---------- LEESTEKST ----------

Internet vind ik fantastisch, vanaf het prille begin. Bij de SARA had ik een kennis, die me liet zien hoe ik kon inbellen bij een computer in Californië en daar de database kon raadplegen. Normaliter moest ik daarvoor per fiets naar de Academie van Wetenschappen en dan de microfiches opvragen.
Gerard Lijnzaad vroeg voorjaar 2008 iemand om het beheer van de website van AV ’23 over te nemen. Die was opgezet door Richard Bastiaans en André Roukema, die er om uiteenlopende redenen mee ophielden. In mijn ogen zag die site er een beetje raar uit, als ik dat zo mag zeggen. Ik heb er een jaar over gedaan om de website zo te maken zoals ik het wilde hebben. Ik vroeg het bestuur naar zijn wensen, maar die kwamen er niet. Toen heb ik de site naar m’n eigen idee ontwikkeld.
Het leuke van de site is dat die voortdurend verandert. Steeds is er weer een nieuwe voorpagina. De vereniging is verder gezegend met enkele goede schrijvers. Ik noem in de eerste plaats Theo Danes en verder onze voorzitter Hans Hofstede. Nu ik zijn naam noem, wil ik zeggen dat Hans ongelooflijk veel tijd in de club steekt. Daar heb je geen idee van.
Op de website komt binnenkort een extra ingang, waar leden kunnen inloggen. Zij hebben dan toegang tot de eigen gegevens (adres, emailadres) én ze kunnen zich langs die weg aanmelden voor vrijwilligerstaken. De ledenadministratie wordt gekoppeld aan de website. Herman Mommersteeg speelt hierin een belangrijke rol.
Hoe ik bij AV ’23 kwam? Een jaar of twaalf geleden zag ik in dat er iets moest gebeuren. Als psycholoog had ik een zittend leven. Ik was vadsig, kortademig, leefde ongezond. Ik woonde al twintig jaar vlak naast het Flevopark maar was er nog nooit geweest. Op een dag ben ik vroeg opgestaan en begon ik met lopen. Na een paar honderd meter kreeg ik al kramp, maar het was fantastisch, meteen de eerste keer. Ik raakte eraan verslingerd. Lekker buiten; vroeg op de dag.
Het leuke aan lopen is in eerste instantie dat het heerlijk is om buiten te zijn. Soms ben ik al om zes uur, half zeven in het park. Dan is alles nog een beetje grijs. Het licht komt dan langzaam door. Dan kan ik eindeloos genieten.

---------- INHOUD DATASET ----------

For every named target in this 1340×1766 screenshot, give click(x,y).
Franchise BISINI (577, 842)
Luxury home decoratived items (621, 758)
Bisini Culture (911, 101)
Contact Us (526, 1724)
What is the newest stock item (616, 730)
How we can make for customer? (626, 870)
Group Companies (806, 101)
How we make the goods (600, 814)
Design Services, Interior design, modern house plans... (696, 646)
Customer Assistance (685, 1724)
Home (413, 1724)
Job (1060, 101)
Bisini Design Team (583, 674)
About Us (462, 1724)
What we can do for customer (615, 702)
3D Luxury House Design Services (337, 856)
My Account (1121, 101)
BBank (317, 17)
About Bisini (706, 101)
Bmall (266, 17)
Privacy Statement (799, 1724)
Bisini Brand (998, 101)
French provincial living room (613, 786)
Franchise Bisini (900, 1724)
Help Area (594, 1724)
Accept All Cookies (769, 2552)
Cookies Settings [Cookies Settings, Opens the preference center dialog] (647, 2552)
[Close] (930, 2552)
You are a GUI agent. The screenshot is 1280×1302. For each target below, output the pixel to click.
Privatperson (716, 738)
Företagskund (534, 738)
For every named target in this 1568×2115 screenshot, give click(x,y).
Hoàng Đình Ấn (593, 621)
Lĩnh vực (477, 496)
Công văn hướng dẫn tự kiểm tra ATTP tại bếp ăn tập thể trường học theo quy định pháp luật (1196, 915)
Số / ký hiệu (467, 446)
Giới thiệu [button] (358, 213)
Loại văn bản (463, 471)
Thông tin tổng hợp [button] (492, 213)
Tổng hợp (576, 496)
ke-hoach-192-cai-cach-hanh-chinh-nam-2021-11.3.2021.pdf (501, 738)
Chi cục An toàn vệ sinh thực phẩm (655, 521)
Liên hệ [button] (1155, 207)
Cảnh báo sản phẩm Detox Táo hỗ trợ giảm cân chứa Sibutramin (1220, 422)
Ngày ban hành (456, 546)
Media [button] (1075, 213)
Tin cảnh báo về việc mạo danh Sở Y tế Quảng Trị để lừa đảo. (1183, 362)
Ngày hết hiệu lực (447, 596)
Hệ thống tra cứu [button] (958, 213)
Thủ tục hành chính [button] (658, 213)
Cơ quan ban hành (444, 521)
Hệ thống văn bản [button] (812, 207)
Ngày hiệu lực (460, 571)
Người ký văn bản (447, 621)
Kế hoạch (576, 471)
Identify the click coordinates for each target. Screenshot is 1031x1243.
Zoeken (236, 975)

----------

- _OPDRACHT_:
Ga verder met de tekst over AV ’23 en het hardlopen, te beginnen na de laatste zin. De gegevens spelen hierbij geen enkele rol.

- _ANTWOORD_:
Elke ochtend ging ik weer, steeds een stukje verder. Zo liep ik een paar jaar voor mezelf. In de stad zag ik posters voor de Amsterdam Marathon, die waren me daarvoor nooit opgevallen. Ongeveer een half jaar van tevoren heb ik me daarvoor ingeschreven. Op internet zocht ik naar hardloopadviezen. Ik ging serieus oefenen, deed aan intervaltraining en ging langere afstanden lopen.
In 2005 liep ik mijn eerste marathon, die van Amsterdam, in 3 u 55. Ik was wel de man met de hamer tegengekomen. Ik weet nog precies waar: bij het Archimedesplantsoen, na 34 km, het klassieke moment. In New York spreken ze van The Wall, na 21 mijl. Dan ben je door je primaire energie heen. Ik ging helemaal dood. Maar ik ben toch gefinisht. Daarna wilde ik het serieuzer aanpakken en me aansluiten bij een atletiekvereniging. Dat werd AV ’23, eind 2005. Ik heb lang bij Jan Mens getraind. Daar ging ik met plezier naartoe, zonder meer.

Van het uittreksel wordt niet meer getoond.